Which lines run from the one containing "You are a GUI" through the last line of the records? Copy them exactly, leaving pictures out.
Start of Dataset
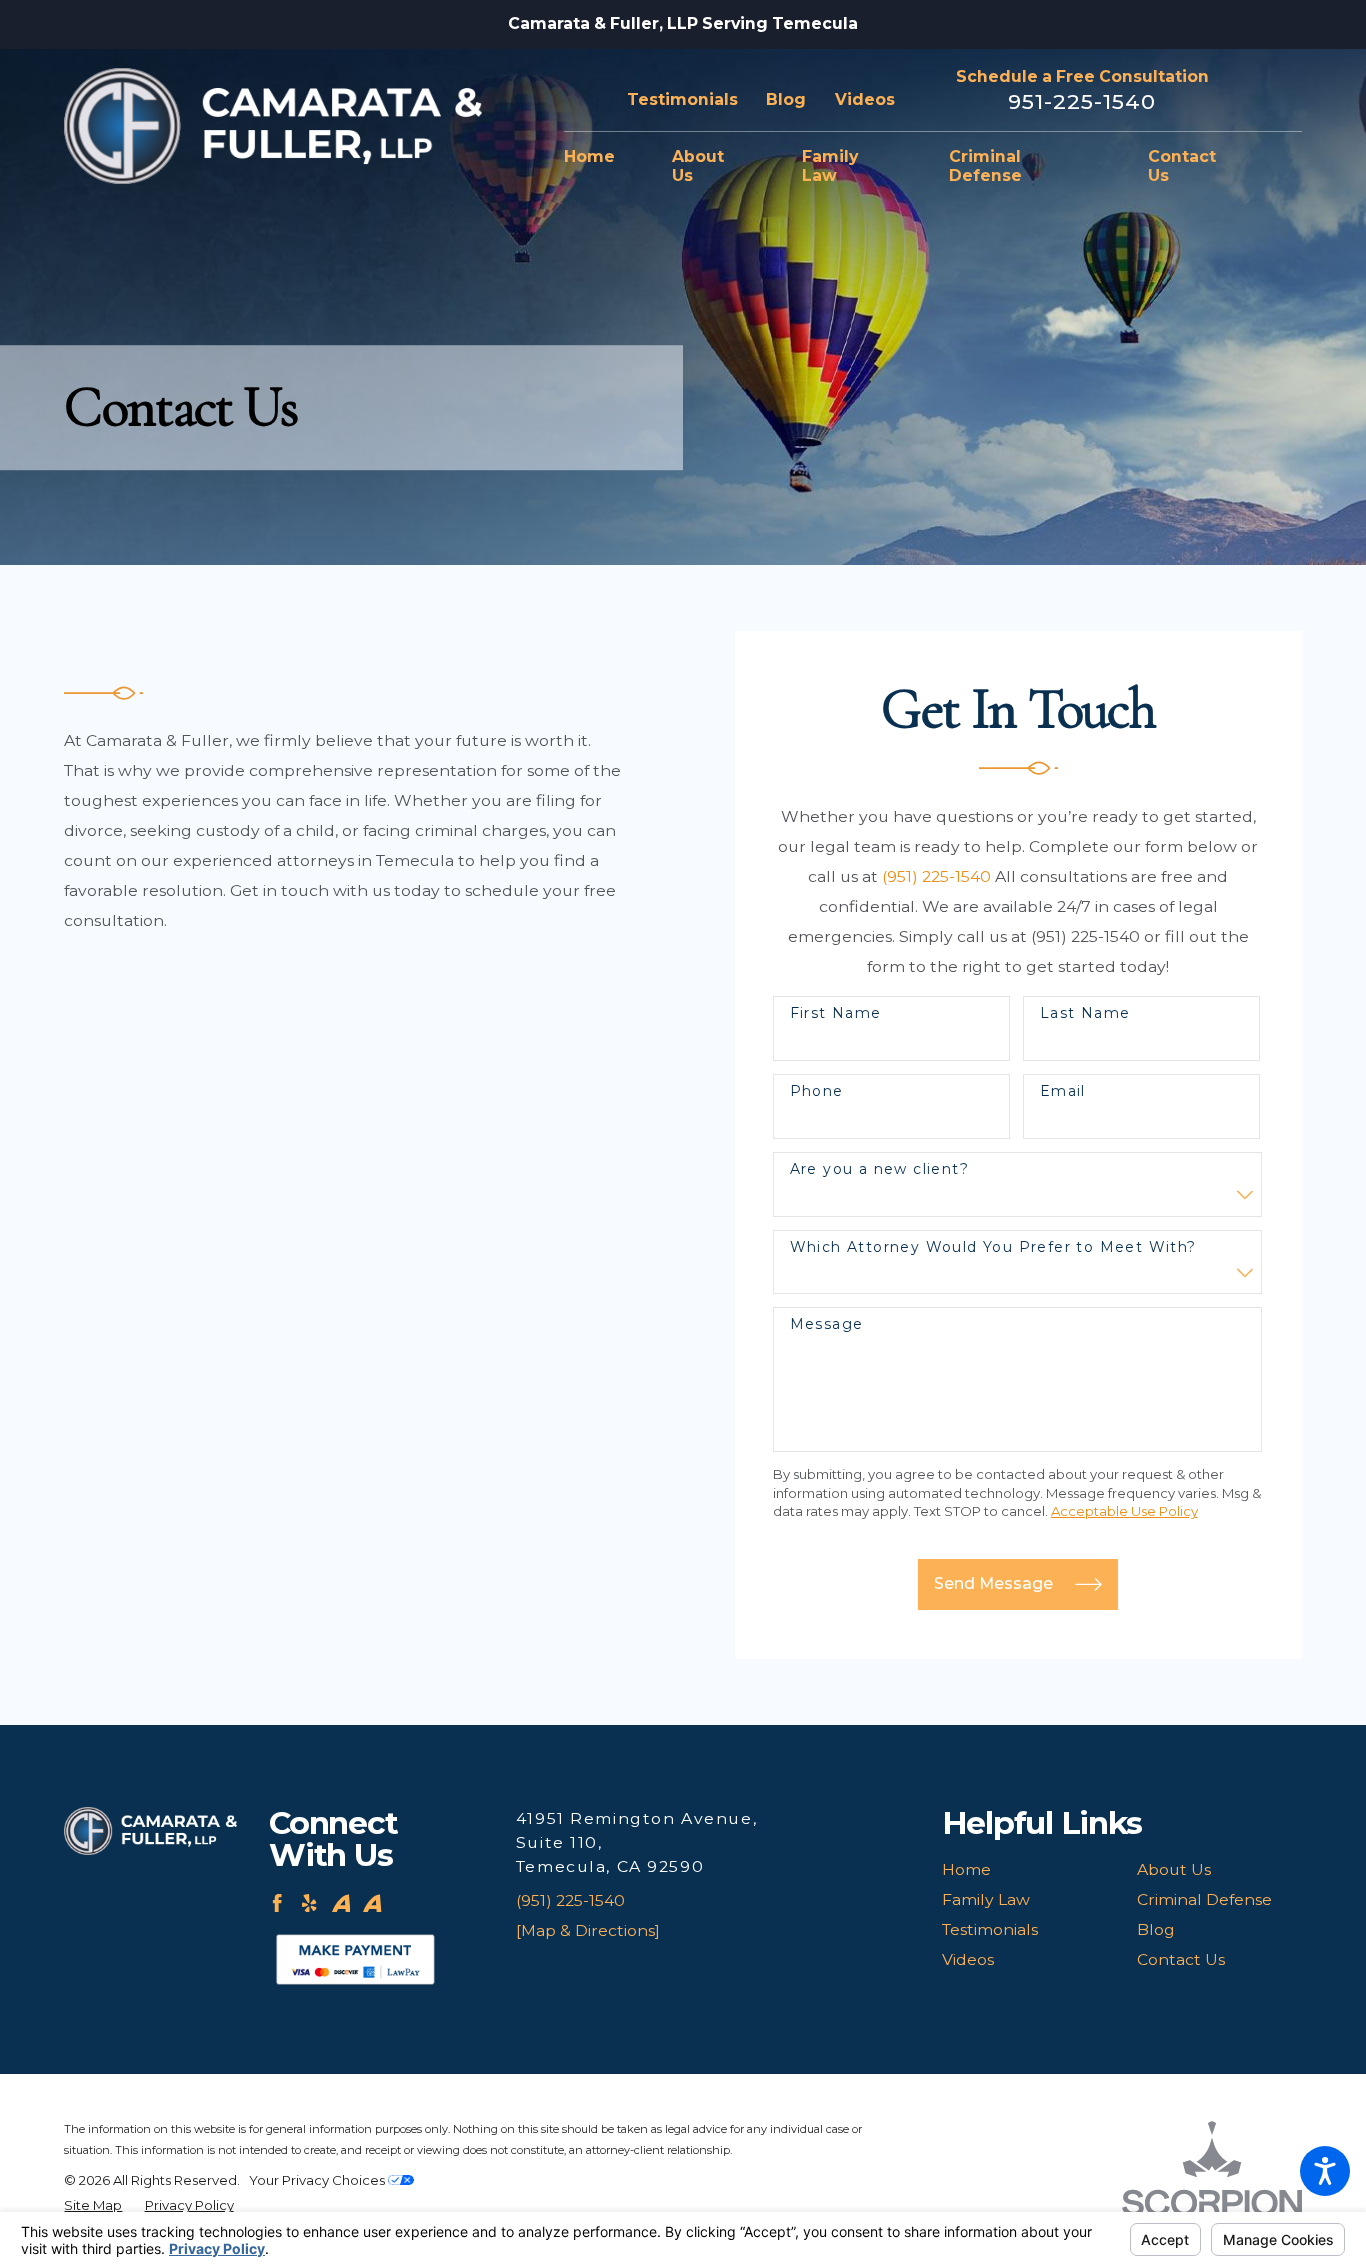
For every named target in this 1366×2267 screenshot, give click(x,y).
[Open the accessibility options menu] (1325, 2171)
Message (827, 1324)
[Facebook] (277, 1903)
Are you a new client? (879, 1169)
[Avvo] (341, 1903)
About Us (1174, 1869)
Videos (865, 99)
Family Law (986, 1899)
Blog (786, 99)
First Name (836, 1013)
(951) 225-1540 (936, 876)
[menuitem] (603, 158)
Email (1063, 1091)
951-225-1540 (1082, 101)
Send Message (993, 1583)
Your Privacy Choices (318, 2180)
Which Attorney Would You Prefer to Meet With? (993, 1247)
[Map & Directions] (588, 1930)
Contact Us (1181, 1959)
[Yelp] (309, 1903)
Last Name (1085, 1013)
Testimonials (682, 99)
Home (966, 1869)
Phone (817, 1091)
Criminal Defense (1204, 1899)
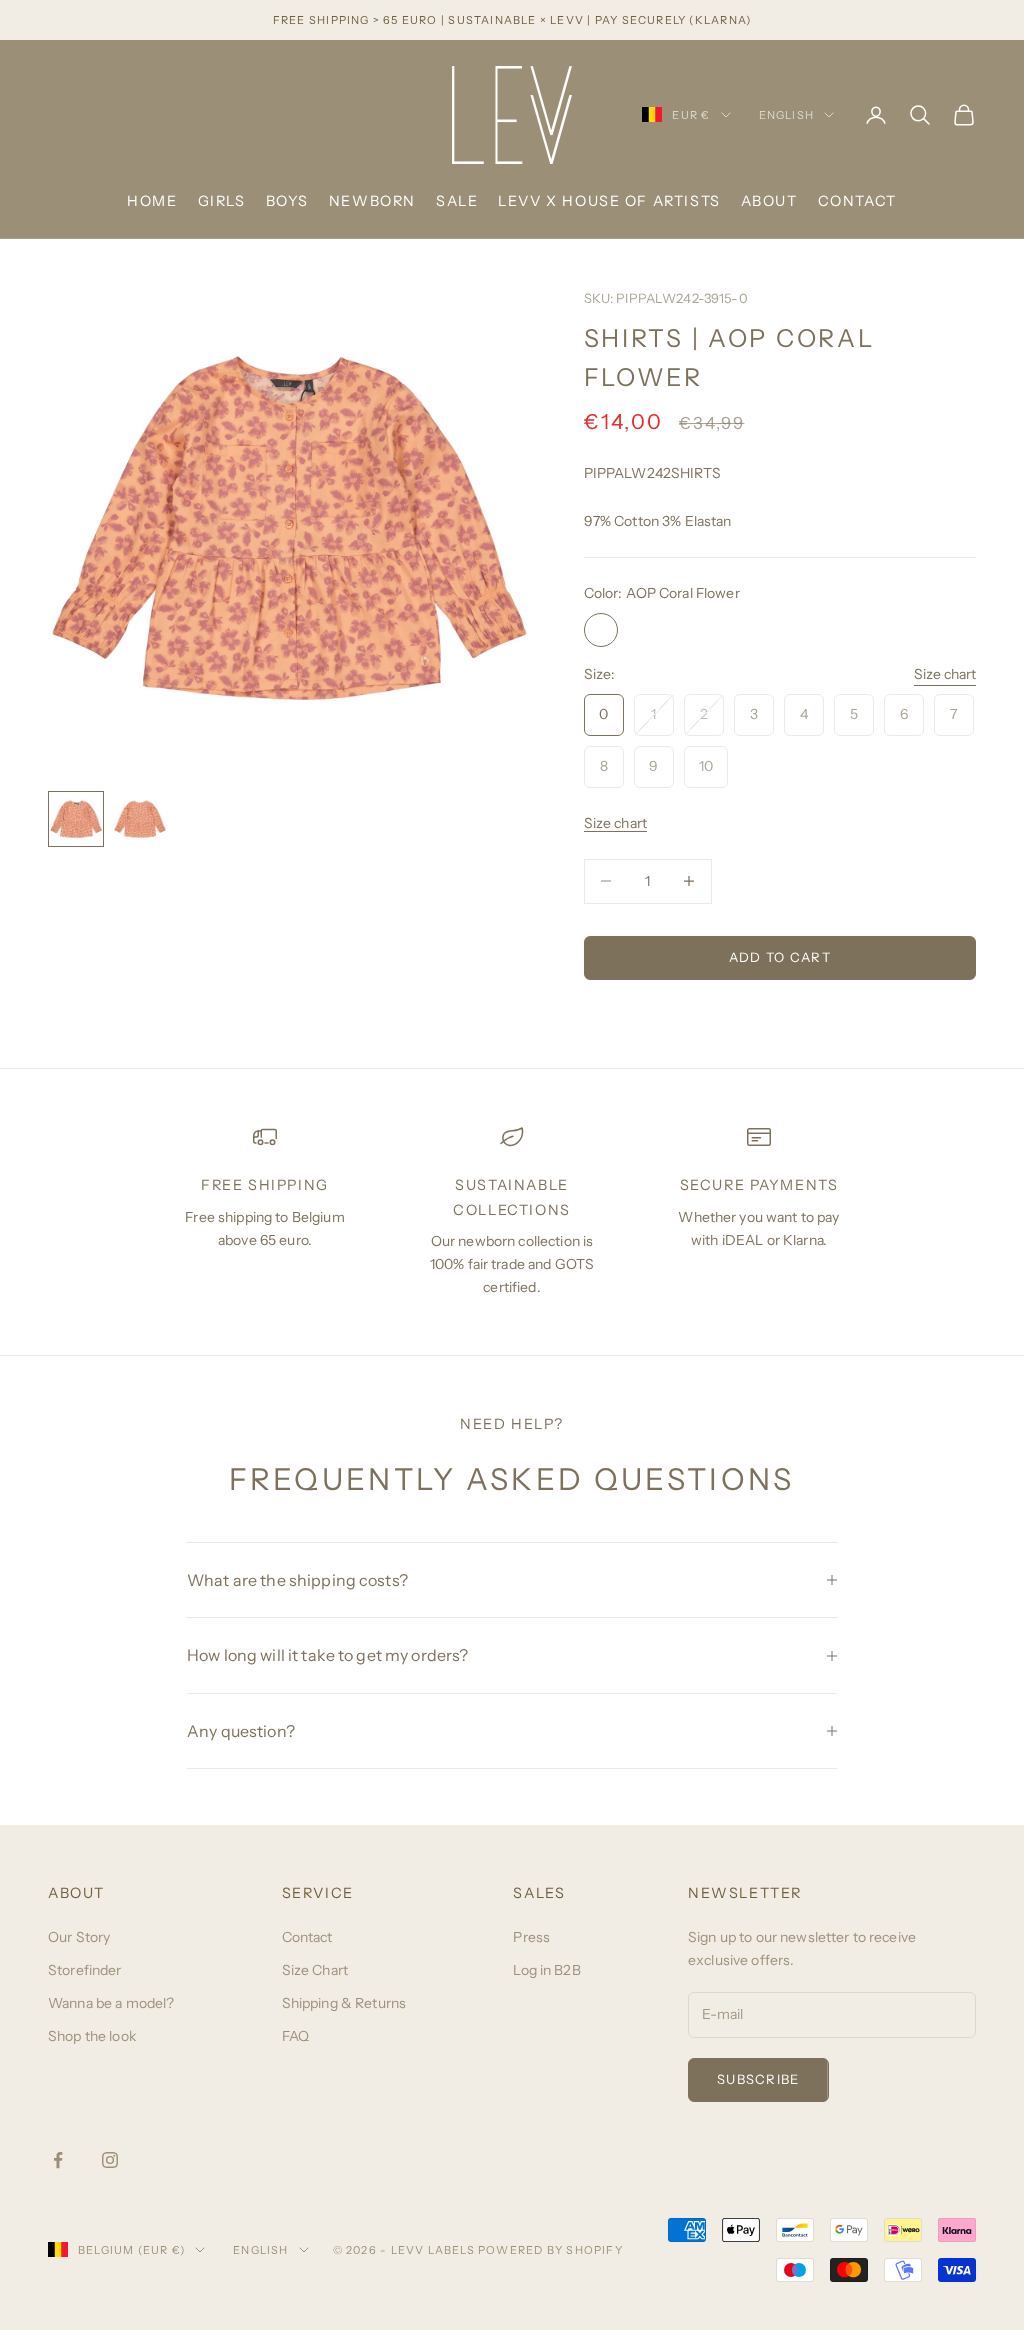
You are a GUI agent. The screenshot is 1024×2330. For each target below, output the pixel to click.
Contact (857, 201)
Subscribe (758, 2079)
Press (531, 1937)
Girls (222, 201)
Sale (457, 201)
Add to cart (780, 957)
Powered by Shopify (550, 2250)
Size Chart (315, 1970)
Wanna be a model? (111, 2003)
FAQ (295, 2036)
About (769, 201)
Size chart (945, 674)
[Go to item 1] (76, 819)
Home (152, 201)
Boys (287, 201)
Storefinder (85, 1970)
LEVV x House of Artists (609, 201)
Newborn (372, 201)
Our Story (79, 1937)
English (786, 115)
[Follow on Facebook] (58, 2160)
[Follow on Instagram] (110, 2160)
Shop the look (92, 2036)
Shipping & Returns (344, 2003)
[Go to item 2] (140, 819)
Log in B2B (546, 1970)
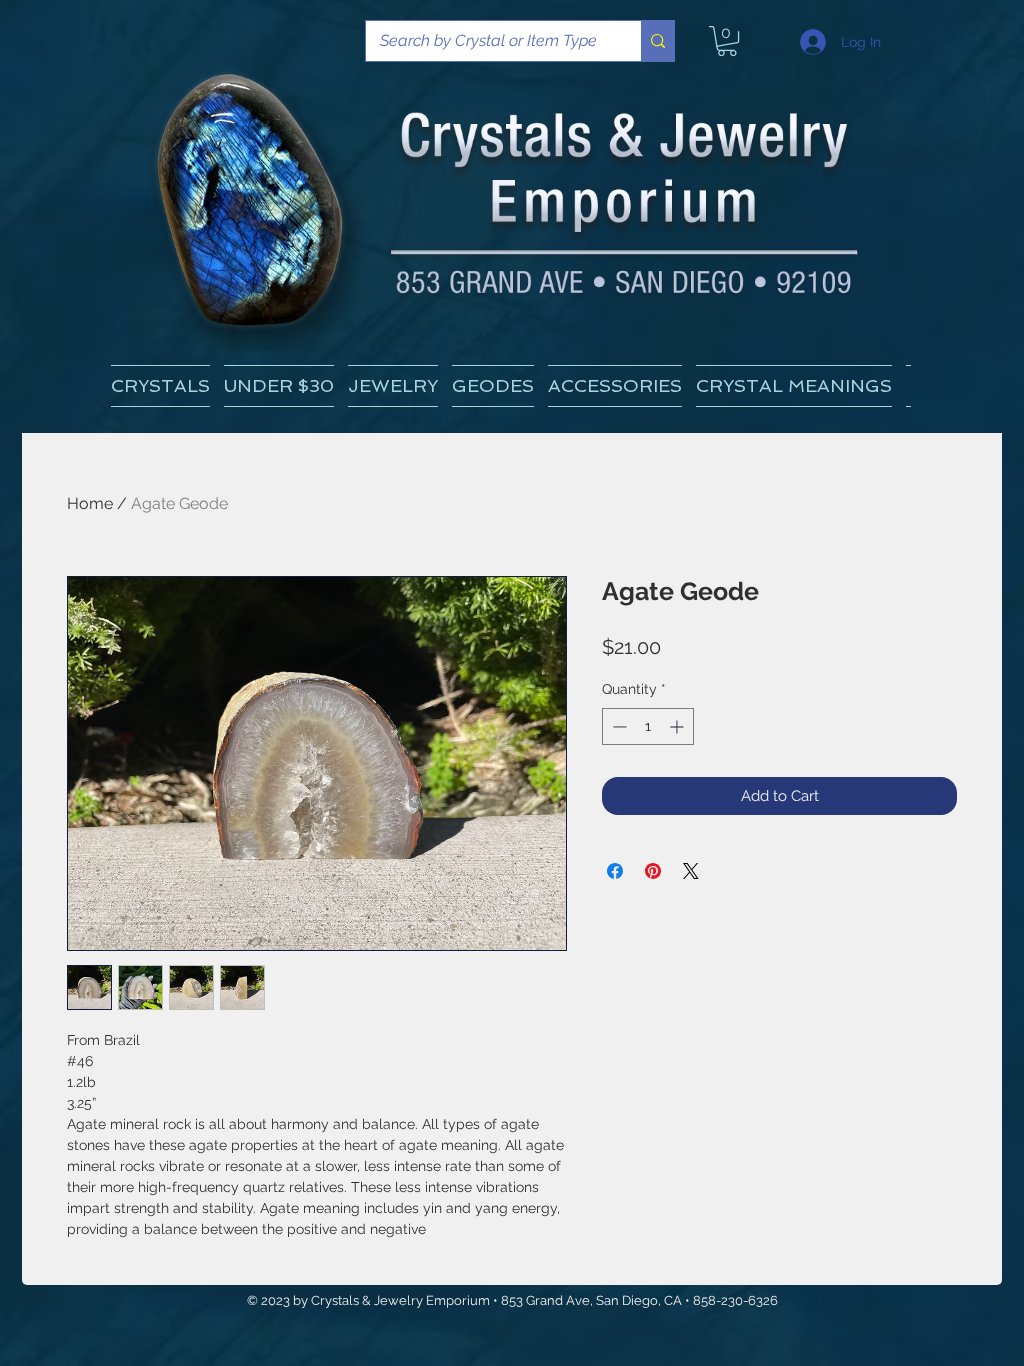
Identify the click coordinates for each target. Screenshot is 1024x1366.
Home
End of Dataset
▶ [Result for this exercise]
You are a GUI agent. The screenshot is 1024×2330. For each target below, output the pixel to click.
Contact (857, 201)
Subscribe (758, 2079)
Press (531, 1937)
Girls (222, 201)
Sale (457, 201)
Add to cart (780, 957)
Powered by Shopify (550, 2250)
Size Chart (315, 1970)
Wanna be a model? (111, 2003)
FAQ (295, 2036)
About (769, 201)
Size chart (945, 674)
[Go to item 1] (76, 819)
Home (152, 201)
Boys (287, 201)
Storefinder (85, 1970)
LEVV x House of Artists (609, 201)
Newborn (372, 201)
Our Story (79, 1937)
English (786, 115)
[Follow on Facebook] (58, 2160)
[Follow on Instagram] (110, 2160)
Shop the look (92, 2036)
Shipping & Returns (344, 2003)
[Go to item 2] (140, 819)
Log in B2B (546, 1970)
Identify the click coordinates for each target. Screenshot is 1024x1366.
Home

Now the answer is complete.